- Court: United States Court of Appeals for the Second Circuit
- Full case name: Abercrombie & Fitch Company v. Hunting World Incorporated
- Argued: September 18, 1975
- Decided: January 16, 1976
- Citations: 537 F.2d 4; 189 U.S.P.Q. 759

Case history
- Subsequent history: Opinion on Limited Rehearing, February 26, 1976

Court membership
- Judges sitting: Henry Friendly, William Homer Timbers, Murray Irwin Gurfein

Case opinions
- Majority: Friendly, joined by a unanimous court

Laws applied
- Lanham Act

= Abercrombie & Fitch Co. v. Hunting World, Inc. =

American legal case

In United States trademark law, Abercrombie & Fitch Co. v. Hunting World, 537 F.2d 4 (2nd Cir. 1976) established the spectrum of trademark distinctiveness in the US, breaking trademarks into classes which are accorded differing degrees of protection.
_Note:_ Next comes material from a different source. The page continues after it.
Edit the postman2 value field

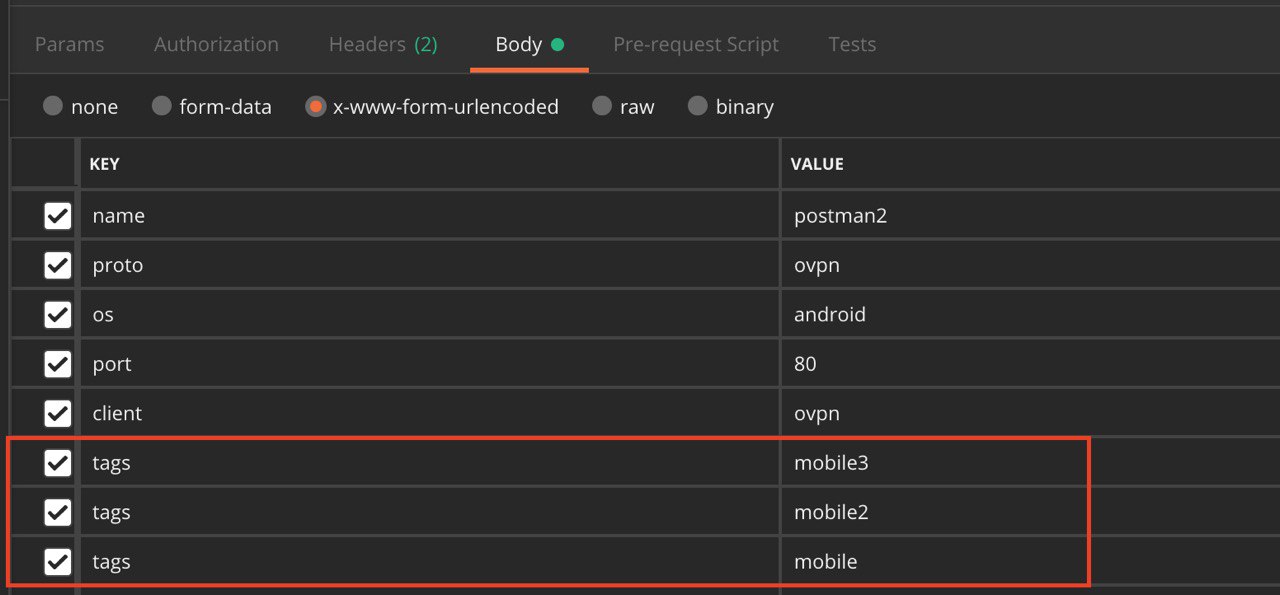point(1030,215)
Courts often speak of marks falling along the following "spectrum of distinctiveness," also known within the US as the "Abercrombie classification" or "Abercrombie factors". The lawsuit was brought by Abercrombie & Fitch Co. against Hunting World, Inc. regarding Abercrombie's trademark on the word "Safari", and resulting in Abercrombie's loss of the trademark.
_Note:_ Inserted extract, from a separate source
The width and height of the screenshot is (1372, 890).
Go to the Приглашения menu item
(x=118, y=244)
== The spectrum of distinctiveness ==
The Abercrombie court determined that descriptive words can get trademark protection if they develop a secondary meaning. The protection only exists for source-designating uses of the word, not descriptive or generic uses of the word.

===Fanciful marks===
A fanciful / inherently distinctive trademark is prima facie registrable, and comprises an entirely invented or "fanciful" sign. For example, "Kodak" had no meaning before it was adopted and used as a trademark in relation to goods, whether photographic goods or otherwise. Invented marks are neologisms which will not previously have been found in any dictionary.

===Arbitrary marks===
An arbitrary trademark is usually a common word which is used in a meaningless context (e.g. "Apple" for computers). Such marks consist of words or images which have some dictionary meaning before being adopted as trademarks, but which are used in connection with products or services unrelated to that dictionary meaning. Arbitrary marks are also immediately eligible for registration. Salty would be an arbitrary mark if it used in connection with e.g. telephones such as in Salty Telephones, as the term "salt" has no particular connection with such products.

===Suggestive marks===
A suggestive trademark tends to indicate the nature, quality, or a characteristic of the products or services in relation to which it is used, but does not describe this characteristic, and requires imagination on the part of the consumer to identify the characteristic. Suggestive marks invoke the consumer's perceptive imagination. An example of a suggestive mark is Blu-ray, a new technology of high-capacity data storage.

===Descriptive marks===
A descriptive mark is a term with a dictionary meaning which is used in connection with products or services directly related to that meaning. An example might be Salty used in connection with saltine crackers or anchovies. Such terms are not registrable unless it can be shown that distinctive character has been established in the term through extensive use in the marketplace (see further below). Lektronic was famously refused protection by the USPTO on ground of being descriptive for electronic goods.

===Generic terms===

A generic term is the common name for the products or services in connection with which it is used, such as "salt" when used in connection with sodium chloride. A generic term is not capable of serving the essential trademark function of distinguishing the products or services of a business from the products or services of other businesses, and therefore cannot be afforded any legal protection. This is because there has to be some term which may generally be used by anyone—including other manufacturers—to refer to a product without using some organization's proprietary trademark. Marks which become generic after losing distinctive character are known as genericized trademarks.